##### Records #####
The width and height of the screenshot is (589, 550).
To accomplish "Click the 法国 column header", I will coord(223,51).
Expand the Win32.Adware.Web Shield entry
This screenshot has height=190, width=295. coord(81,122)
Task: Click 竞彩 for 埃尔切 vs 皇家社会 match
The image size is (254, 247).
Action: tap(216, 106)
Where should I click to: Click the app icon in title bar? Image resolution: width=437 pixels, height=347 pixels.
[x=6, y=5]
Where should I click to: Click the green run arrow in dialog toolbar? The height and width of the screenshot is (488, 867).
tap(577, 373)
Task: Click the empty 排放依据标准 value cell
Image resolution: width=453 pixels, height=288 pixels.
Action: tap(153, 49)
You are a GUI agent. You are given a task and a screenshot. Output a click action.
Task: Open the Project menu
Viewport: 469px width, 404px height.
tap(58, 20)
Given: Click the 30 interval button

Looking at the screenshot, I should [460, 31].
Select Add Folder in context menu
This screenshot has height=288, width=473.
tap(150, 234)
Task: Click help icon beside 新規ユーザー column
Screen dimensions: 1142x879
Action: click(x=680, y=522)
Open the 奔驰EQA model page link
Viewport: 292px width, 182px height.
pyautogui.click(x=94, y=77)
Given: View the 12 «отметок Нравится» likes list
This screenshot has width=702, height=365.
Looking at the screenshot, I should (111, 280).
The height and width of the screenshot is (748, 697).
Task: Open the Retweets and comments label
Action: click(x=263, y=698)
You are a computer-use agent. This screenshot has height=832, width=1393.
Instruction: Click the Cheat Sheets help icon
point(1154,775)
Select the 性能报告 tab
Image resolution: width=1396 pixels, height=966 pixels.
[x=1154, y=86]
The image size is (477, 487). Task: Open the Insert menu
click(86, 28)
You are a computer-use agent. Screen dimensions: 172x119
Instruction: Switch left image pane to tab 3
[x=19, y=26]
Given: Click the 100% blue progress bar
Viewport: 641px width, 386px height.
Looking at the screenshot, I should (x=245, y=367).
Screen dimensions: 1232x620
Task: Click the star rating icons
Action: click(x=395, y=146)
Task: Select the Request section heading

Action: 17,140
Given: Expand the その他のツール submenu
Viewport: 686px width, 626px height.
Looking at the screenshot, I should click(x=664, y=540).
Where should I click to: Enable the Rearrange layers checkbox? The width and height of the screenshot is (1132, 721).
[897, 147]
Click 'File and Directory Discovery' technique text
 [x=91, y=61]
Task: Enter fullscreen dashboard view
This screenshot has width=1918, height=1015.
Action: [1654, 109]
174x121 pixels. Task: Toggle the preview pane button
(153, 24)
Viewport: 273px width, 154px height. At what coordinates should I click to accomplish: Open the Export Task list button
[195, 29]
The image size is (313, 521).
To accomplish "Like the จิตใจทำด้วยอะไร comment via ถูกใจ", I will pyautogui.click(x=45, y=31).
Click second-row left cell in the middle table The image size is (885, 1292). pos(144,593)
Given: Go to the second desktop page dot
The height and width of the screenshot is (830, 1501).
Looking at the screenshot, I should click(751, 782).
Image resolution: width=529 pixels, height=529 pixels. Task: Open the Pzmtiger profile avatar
#####
— Assignment —
Copy out every line of the data above, exactly as given.

— Response to the task —
The width and height of the screenshot is (589, 550).
To accomplish "Click the 法国 column header", I will coord(223,51).
Expand the Win32.Adware.Web Shield entry
This screenshot has height=190, width=295. coord(81,122)
Task: Click 竞彩 for 埃尔切 vs 皇家社会 match
The image size is (254, 247).
Action: tap(216, 106)
Where should I click to: Click the app icon in title bar? Image resolution: width=437 pixels, height=347 pixels.
[x=6, y=5]
Where should I click to: Click the green run arrow in dialog toolbar? The height and width of the screenshot is (488, 867).
tap(577, 373)
Task: Click the empty 排放依据标准 value cell
Image resolution: width=453 pixels, height=288 pixels.
Action: tap(153, 49)
You are a GUI agent. You are given a task and a screenshot. Output a click action.
Task: Open the Project menu
Viewport: 469px width, 404px height.
tap(58, 20)
Given: Click the 30 interval button

Looking at the screenshot, I should [460, 31].
Select Add Folder in context menu
This screenshot has height=288, width=473.
tap(150, 234)
Task: Click help icon beside 新規ユーザー column
Screen dimensions: 1142x879
Action: click(x=680, y=522)
Open the 奔驰EQA model page link
Viewport: 292px width, 182px height.
pyautogui.click(x=94, y=77)
Given: View the 12 «отметок Нравится» likes list
This screenshot has width=702, height=365.
Looking at the screenshot, I should (111, 280).
The height and width of the screenshot is (748, 697).
Task: Open the Retweets and comments label
Action: click(x=263, y=698)
You are a computer-use agent. This screenshot has height=832, width=1393.
Instruction: Click the Cheat Sheets help icon
point(1154,775)
Select the 性能报告 tab
Image resolution: width=1396 pixels, height=966 pixels.
[x=1154, y=86]
The image size is (477, 487). Task: Open the Insert menu
click(86, 28)
You are a computer-use agent. Screen dimensions: 172x119
Instruction: Switch left image pane to tab 3
[x=19, y=26]
Given: Click the 100% blue progress bar
Viewport: 641px width, 386px height.
Looking at the screenshot, I should (x=245, y=367).
Screen dimensions: 1232x620
Task: Click the star rating icons
Action: click(x=395, y=146)
Task: Select the Request section heading

Action: 17,140
Given: Expand the その他のツール submenu
Viewport: 686px width, 626px height.
Looking at the screenshot, I should click(x=664, y=540).
Where should I click to: Enable the Rearrange layers checkbox? The width and height of the screenshot is (1132, 721).
[897, 147]
Click 'File and Directory Discovery' technique text
 [x=91, y=61]
Task: Enter fullscreen dashboard view
This screenshot has width=1918, height=1015.
Action: [1654, 109]
174x121 pixels. Task: Toggle the preview pane button
(153, 24)
Viewport: 273px width, 154px height. At what coordinates should I click to accomplish: Open the Export Task list button
[195, 29]
The image size is (313, 521).
To accomplish "Like the จิตใจทำด้วยอะไร comment via ถูกใจ", I will pyautogui.click(x=45, y=31).
Click second-row left cell in the middle table The image size is (885, 1292). pos(144,593)
Given: Go to the second desktop page dot
The height and width of the screenshot is (830, 1501).
Looking at the screenshot, I should click(751, 782).
Image resolution: width=529 pixels, height=529 pixels. Task: Open the Pzmtiger profile avatar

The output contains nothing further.